Now that his guilt about his mother is over, Obi feels like a new man. In his diary he compares himself to a snake that has just shed its skin. He remembers his mother, Hannah Okonkwo, as "the woman who got things done." His father, Isaac Okonkwo, in contrast, is "not really a man of action but of thought." He thinks back to a story about his parents' wedding day. His mother was the one to cut the cake first, and this presaged her being in charge in the marriage. Then Obi remembers a better story about his mother.

His father was working as a catechist in a village called Aninta. There was a goat dedicated to Udo, one of the village's gods. This goat had the run of the village, eating from people's gardens and leaving its droppings in the church. Because the goat was sacred, it could not be shooed away or punished. One day the goat wandered into Hannah's kitchen, and she cut the goat's head off. The villagers were shocked. But, says the narrator, "the emasculation of the clan by the white man's religion" had been so successful that the fuss soon died down.

Obi now feels that he too has died. "Beyond death there are no ideals and no humbug, only reality," Obi thinks. The narrator says that idealists repeat the saying of the ancient Greek mathematician Archimedes (c. 287–c. 212 BCE): "Give me a place to stand and I shall move the earth." There is no such place to stand, says the narrator.

At work it is "again the season for scholarships." Obi is so busy that he now takes work home in the evenings. One evening, a "prosperous Lagos businessman" comes to see Obi at his house. He offers Obi £50 to help secure his son a scholarship for England. Obi says this is not possible. He only makes recommendations to the board. The man, misunderstanding, says that's all he's asking for, a recommendation. Obi recognizes the man's name; he knows that the man's son is already on the short list. He asks the man why he doesn't just pay for his son's education. "The scholarship is for poor people," says Obi. The man laughs at Obi's naivete. He leaves the money with Obi. Afterward, Obi covers up the man's money with his newspaper. "This is terrible!" Obi says to himself.
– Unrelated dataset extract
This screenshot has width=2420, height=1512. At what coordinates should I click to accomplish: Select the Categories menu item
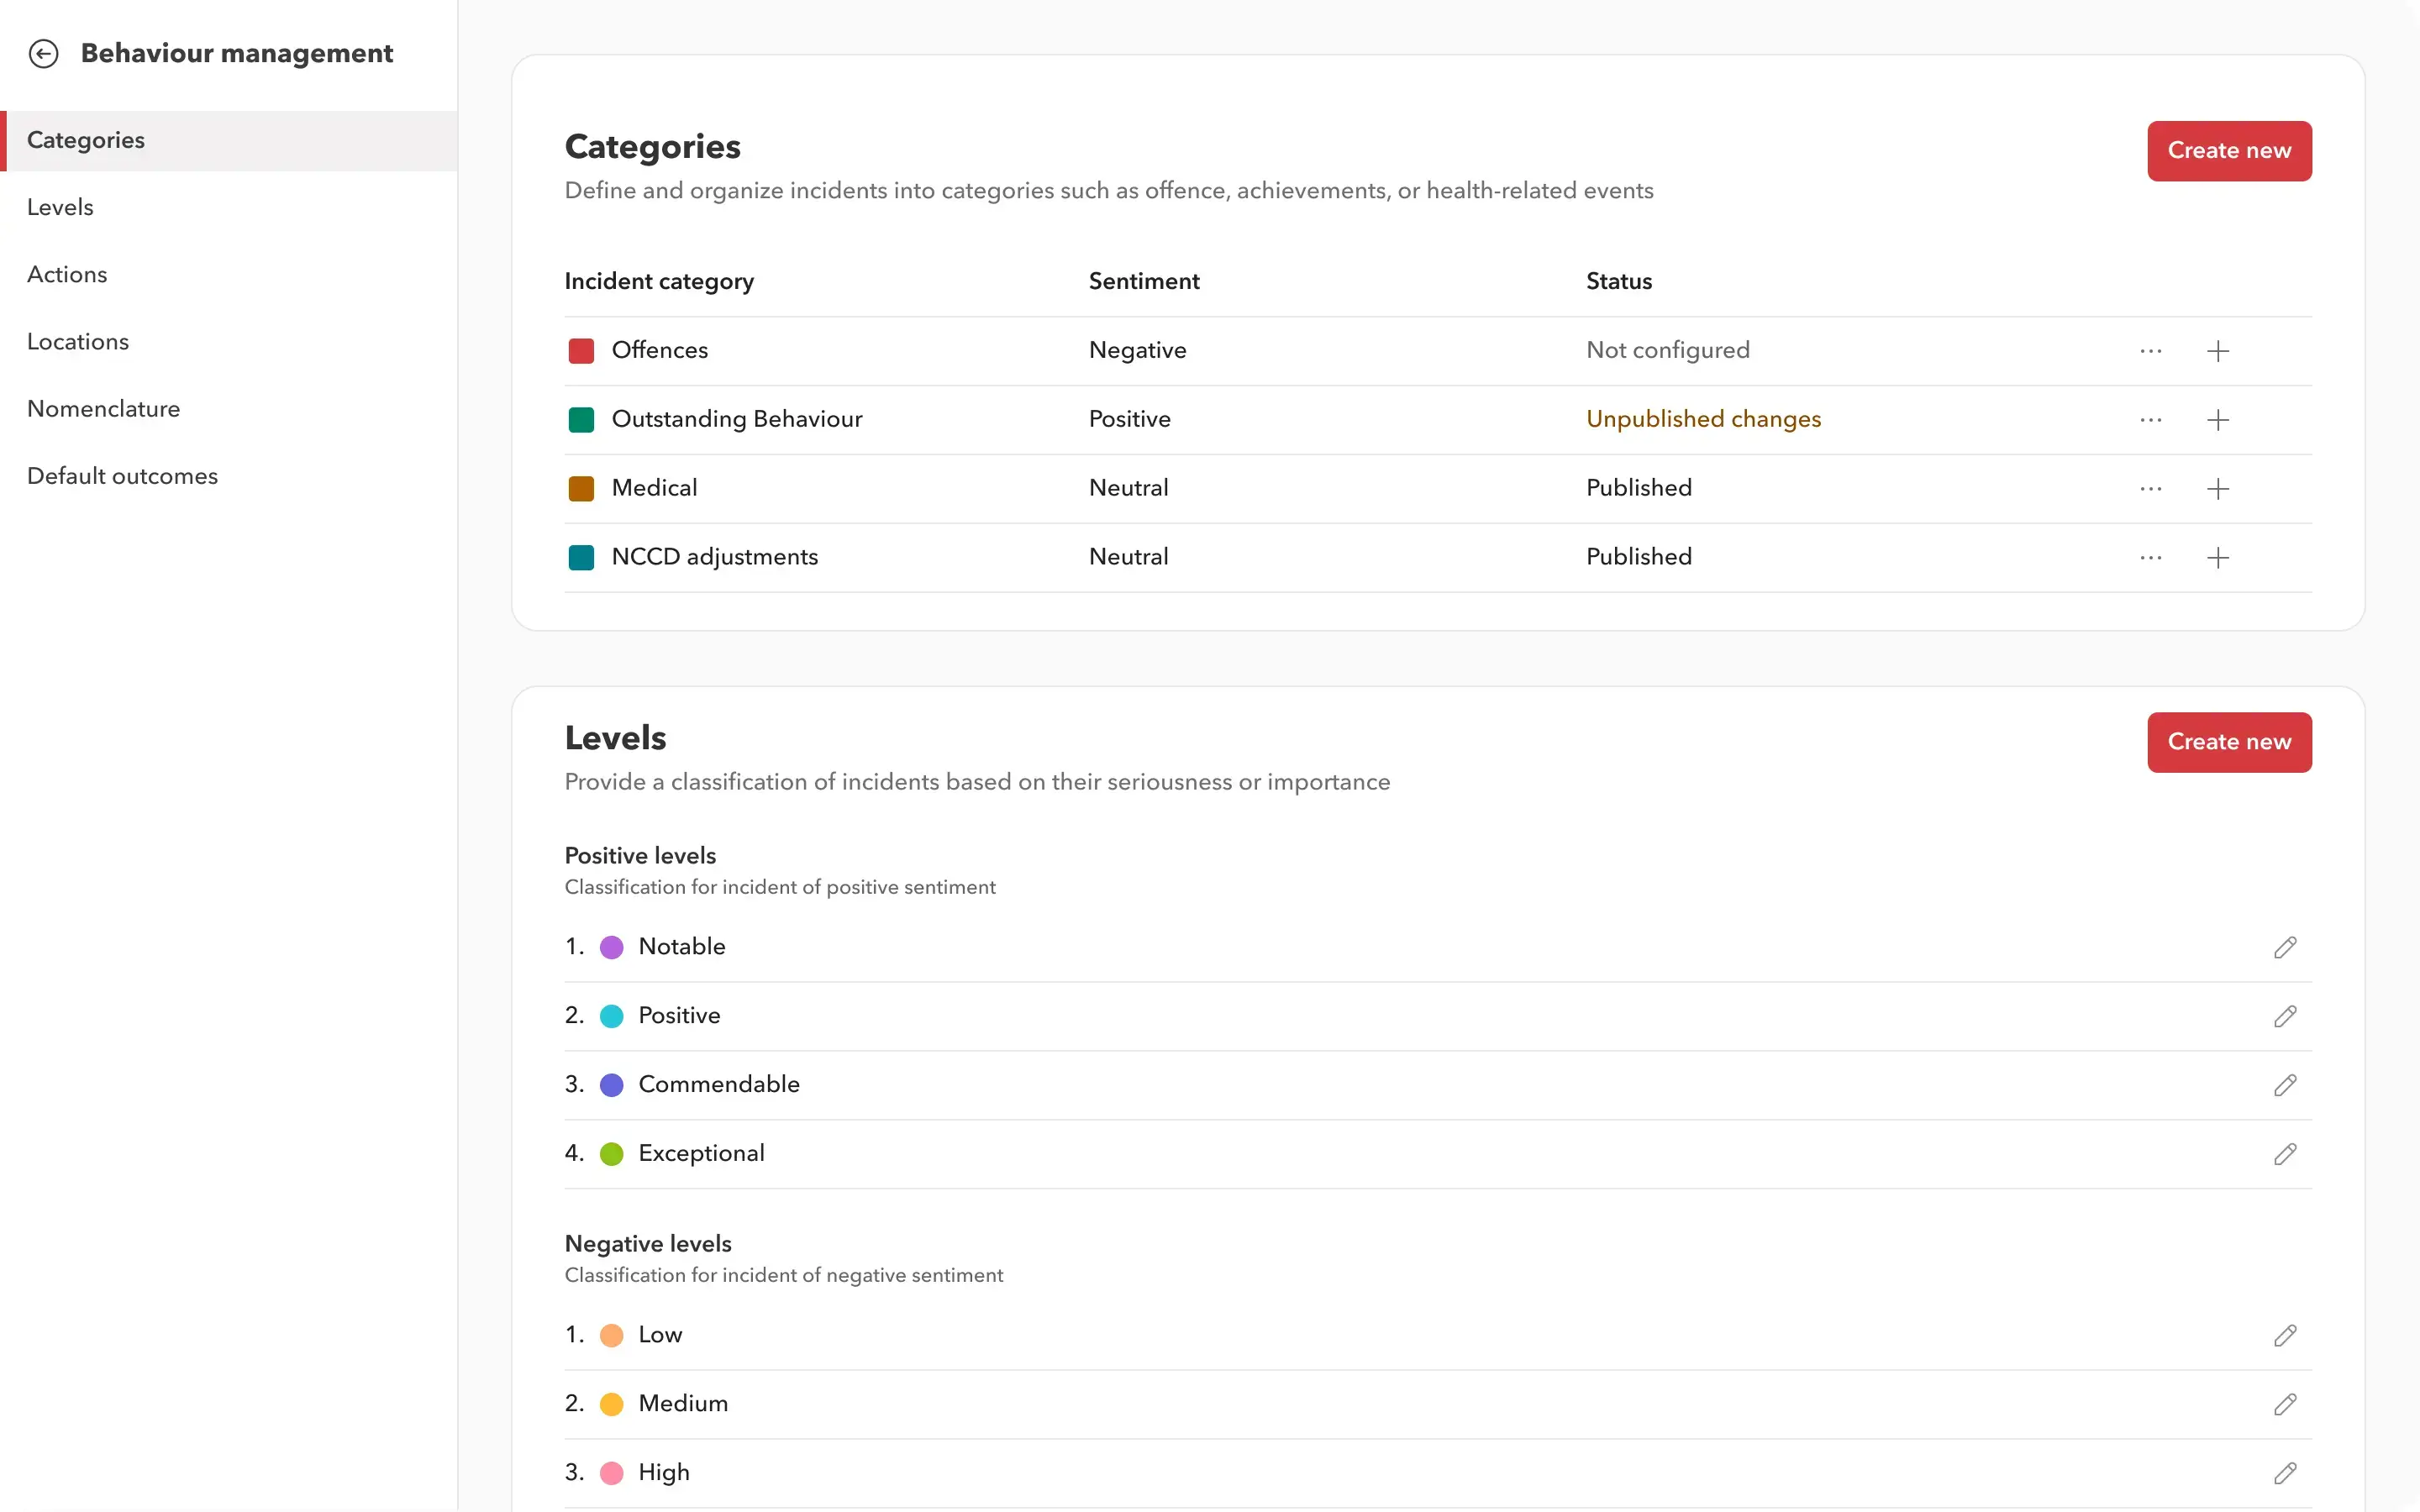[227, 139]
It takes him a long time to fall asleep that night.

On another night he dances in his living room with a young woman who wants a scholarship. After she makes "a half-hearted show of resisting," he takes her to his bedroom. Later he thinks about telling Christopher the story, but he doesn't. Soon other people are visiting Obi to bribe him for scholarships. Obi has standards. He refuses to support the candidacy of any student who doesn't have good enough grades. "On that he was unshakable," the narrator notes. Now that he takes bribes, Obi soon pays off his bank draft and the loan from Sam Okoli.
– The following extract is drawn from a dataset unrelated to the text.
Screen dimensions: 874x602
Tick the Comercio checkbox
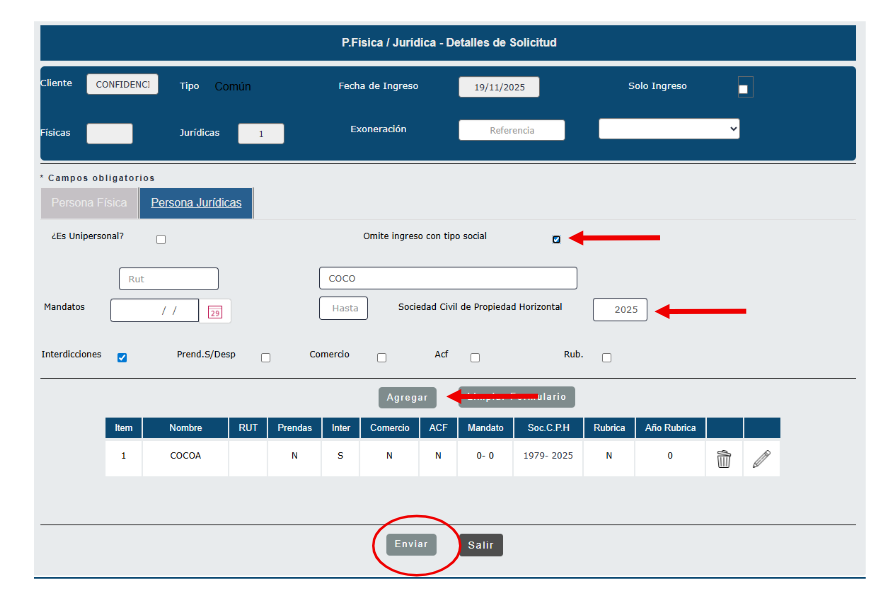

One day, somebody brings Obi a bribe of £20. Obi realizes that he is sick of taking bribes. After the man leaves, Obi sits there, staring at the bribe money he doesn't even want. He hears a knock at the door. Feeling guilty, he stuffs the money in his pocket and dashes for the bedroom. Then he sees that the visitor has left his hat behind. Thinking it must be the visitor who is knocking, Obi answers the door. It is a police officer. Obi is searched, and marked bills are found in his pocket. A police van is called to take Obi away.

"Everybody wondered why," says the narrator. As at the beginning of Chapter 1, everyone is wondering why Obi took bribes. The "learned judge," the "British Council man," and the "men of Umuofia" are all puzzled. And "in spite of his certitude" Mr. Green does not know either.


Obi has entered a different stage of mourning. At first he focused on his own unworthiness, a typical guilty feeling among survivors. He thought about the injuries he had done to his mother, such as "her palm bleeding where his rusty blade cut into it." (Obi had left his pencil-sharpening razor in his pocket, and Hannah had cut herself on it.) But now that the guilt is over, Obi is free to recall a more idealized image of his mother: young, fearless, and unafraid of going against tradition.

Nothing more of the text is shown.